> _QUESITI DA RISOLVERE_:
[1] Rispondi a queste domande sull'estratto del documento sulla crisi abitativa.
(a) In che giorno il Parlamento europeo ha approvato la risoluzione?
(b) Quale carica ricopre Fabrizio Segalerba?
(c) Quali obiettivi condivisibili individua la risoluzione?
[2] Secondo l'estratto del documento sulla crisi abitativa, perché le politiche della casa dovrebbero restare principalmente in capo ai singoli Paesi e ai territori? Rispondi in una o due frasi.
[3] Trasforma in un elenco puntato il paragrafo dell'estratto del documento sulla crisi abitativa che comincia con "Il documento individua obiettivi condivisibili".

> _ESTRATTO DEL DOCUMENTO_:
═══

FIAIP accoglie con attenzione la risoluzione approvata il 10 marzo dal Parlamento europeo sulla crisi abitativa nell’Unione europea, che riconosce la crescente difficoltà di accesso alla casa per famiglie, giovani e ceti medi in molte città del continente.

Il documento individua obiettivi condivisibili, tra cui l’aumento dell’offerta di abitazioni accessibili, la riqualificazione energetica del patrimonio edilizio e il rafforzamento degli strumenti finanziari europei a sostegno delle politiche abitative.

«È fondamentale – dichiara Fabrizio Segalerba, Presidente Nazionale FIAIP – che l’Unione europea accompagni gli Stati membri nella risposta alla crisi abitativa senza introdurre nuove imposizioni normative centralizzate. Le politiche della casa devono restare principalmente in capo ai singoli Paesi e ai territori, che conoscono meglio le specificità dei propri mercati immobiliari».

═══

> _SET DI DATI_:

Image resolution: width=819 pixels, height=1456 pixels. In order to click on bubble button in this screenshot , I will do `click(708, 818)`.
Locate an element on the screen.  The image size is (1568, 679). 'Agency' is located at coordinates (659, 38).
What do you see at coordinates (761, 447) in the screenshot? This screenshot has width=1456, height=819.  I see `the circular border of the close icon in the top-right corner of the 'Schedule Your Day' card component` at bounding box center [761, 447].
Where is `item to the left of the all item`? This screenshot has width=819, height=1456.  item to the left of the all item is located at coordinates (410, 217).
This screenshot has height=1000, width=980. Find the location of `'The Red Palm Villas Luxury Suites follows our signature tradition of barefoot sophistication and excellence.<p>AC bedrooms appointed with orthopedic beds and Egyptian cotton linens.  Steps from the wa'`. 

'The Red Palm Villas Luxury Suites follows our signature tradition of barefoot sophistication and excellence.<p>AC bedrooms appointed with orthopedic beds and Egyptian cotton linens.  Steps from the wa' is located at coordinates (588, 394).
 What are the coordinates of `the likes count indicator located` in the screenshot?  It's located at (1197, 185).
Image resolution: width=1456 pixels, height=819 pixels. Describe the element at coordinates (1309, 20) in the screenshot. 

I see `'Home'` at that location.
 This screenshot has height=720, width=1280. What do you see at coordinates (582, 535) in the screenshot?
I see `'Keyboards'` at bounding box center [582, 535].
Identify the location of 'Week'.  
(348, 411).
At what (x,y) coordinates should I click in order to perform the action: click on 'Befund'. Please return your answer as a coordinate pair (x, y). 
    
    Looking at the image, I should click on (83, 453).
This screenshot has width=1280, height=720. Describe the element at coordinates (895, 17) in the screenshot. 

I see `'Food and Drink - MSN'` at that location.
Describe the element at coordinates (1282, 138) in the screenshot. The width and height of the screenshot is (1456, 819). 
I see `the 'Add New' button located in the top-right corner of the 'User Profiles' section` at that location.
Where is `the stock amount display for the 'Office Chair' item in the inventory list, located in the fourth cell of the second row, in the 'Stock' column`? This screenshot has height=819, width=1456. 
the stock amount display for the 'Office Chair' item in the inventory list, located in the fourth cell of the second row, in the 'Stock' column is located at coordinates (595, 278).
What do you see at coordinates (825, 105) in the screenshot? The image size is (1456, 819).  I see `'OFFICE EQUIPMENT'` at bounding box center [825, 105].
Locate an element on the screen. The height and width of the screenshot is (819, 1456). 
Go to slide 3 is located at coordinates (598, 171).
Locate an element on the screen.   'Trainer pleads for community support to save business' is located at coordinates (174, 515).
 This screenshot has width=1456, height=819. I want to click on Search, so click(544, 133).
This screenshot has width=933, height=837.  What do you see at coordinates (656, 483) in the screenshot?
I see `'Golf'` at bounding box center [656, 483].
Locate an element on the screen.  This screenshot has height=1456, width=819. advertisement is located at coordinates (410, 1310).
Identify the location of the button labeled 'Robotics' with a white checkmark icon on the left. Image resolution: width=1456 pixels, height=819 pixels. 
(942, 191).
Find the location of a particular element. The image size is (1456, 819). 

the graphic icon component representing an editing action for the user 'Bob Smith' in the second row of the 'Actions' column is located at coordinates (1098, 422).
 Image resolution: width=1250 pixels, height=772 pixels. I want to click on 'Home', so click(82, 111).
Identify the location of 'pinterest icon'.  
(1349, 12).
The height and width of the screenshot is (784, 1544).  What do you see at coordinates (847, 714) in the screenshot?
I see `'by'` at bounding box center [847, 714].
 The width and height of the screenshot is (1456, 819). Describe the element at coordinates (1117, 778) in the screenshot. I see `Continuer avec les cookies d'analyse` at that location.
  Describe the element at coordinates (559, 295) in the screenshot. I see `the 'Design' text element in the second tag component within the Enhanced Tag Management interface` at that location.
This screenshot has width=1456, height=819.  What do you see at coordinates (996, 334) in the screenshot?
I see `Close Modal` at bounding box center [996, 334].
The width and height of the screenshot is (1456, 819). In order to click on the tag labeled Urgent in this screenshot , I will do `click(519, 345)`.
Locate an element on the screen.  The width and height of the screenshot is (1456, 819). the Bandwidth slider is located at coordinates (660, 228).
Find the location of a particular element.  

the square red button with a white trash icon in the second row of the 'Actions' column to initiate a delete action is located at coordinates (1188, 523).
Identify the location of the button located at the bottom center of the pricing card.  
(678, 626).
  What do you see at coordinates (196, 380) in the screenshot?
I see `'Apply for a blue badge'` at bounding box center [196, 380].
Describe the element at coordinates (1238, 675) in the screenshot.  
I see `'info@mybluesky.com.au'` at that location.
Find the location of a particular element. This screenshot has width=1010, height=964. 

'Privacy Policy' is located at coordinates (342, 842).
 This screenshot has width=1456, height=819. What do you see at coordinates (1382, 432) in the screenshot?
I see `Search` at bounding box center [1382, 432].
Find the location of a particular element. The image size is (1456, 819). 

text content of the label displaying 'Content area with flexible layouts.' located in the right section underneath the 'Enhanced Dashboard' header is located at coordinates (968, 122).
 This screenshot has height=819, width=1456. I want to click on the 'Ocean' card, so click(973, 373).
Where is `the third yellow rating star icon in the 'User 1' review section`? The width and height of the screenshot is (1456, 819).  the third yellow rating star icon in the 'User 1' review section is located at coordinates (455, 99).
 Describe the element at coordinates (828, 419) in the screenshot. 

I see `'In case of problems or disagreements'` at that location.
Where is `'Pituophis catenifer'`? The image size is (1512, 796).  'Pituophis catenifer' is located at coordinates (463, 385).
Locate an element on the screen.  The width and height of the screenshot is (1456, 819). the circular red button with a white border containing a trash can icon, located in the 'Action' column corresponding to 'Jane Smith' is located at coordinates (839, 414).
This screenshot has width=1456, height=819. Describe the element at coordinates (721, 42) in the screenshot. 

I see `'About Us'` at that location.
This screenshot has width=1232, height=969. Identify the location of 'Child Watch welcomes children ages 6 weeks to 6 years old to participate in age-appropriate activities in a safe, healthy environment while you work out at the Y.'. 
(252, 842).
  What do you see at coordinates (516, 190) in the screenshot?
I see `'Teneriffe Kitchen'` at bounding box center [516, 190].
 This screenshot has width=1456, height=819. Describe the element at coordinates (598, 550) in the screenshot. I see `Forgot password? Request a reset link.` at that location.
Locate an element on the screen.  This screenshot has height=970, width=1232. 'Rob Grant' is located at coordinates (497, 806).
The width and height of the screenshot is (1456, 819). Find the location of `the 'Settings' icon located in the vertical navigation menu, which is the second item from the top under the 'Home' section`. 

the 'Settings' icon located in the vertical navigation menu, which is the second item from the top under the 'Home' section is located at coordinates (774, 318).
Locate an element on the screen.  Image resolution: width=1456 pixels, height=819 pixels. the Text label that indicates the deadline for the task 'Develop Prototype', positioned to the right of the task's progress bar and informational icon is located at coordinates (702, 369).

═══

> _SOLUZIONI_:
[1]
(a) Il 10 marzo.
(b) È il Presidente Nazionale FIAIP.
(c) L'aumento dell'offerta di abitazioni accessibili, la riqualificazione energetica del patrimonio edilizio e il rafforzamento degli strumenti finanziari europei a sostegno delle politiche abitative.

[2] Secondo Fabrizio Segalerba, i singoli Paesi e i territori conoscono meglio le specificità dei propri mercati immobiliari. Per questo l'Unione europea dovrebbe accompagnare gli Stati membri senza introdurre nuove imposizioni normative centralizzate.

[3]
Obiettivi condivisibili individuati dalla risoluzione:
- aumento dell'offerta di abitazioni accessibili;
- riqualificazione energetica del patrimonio edilizio;
- rafforzamento degli strumenti finanziari europei a sostegno delle politiche abitative.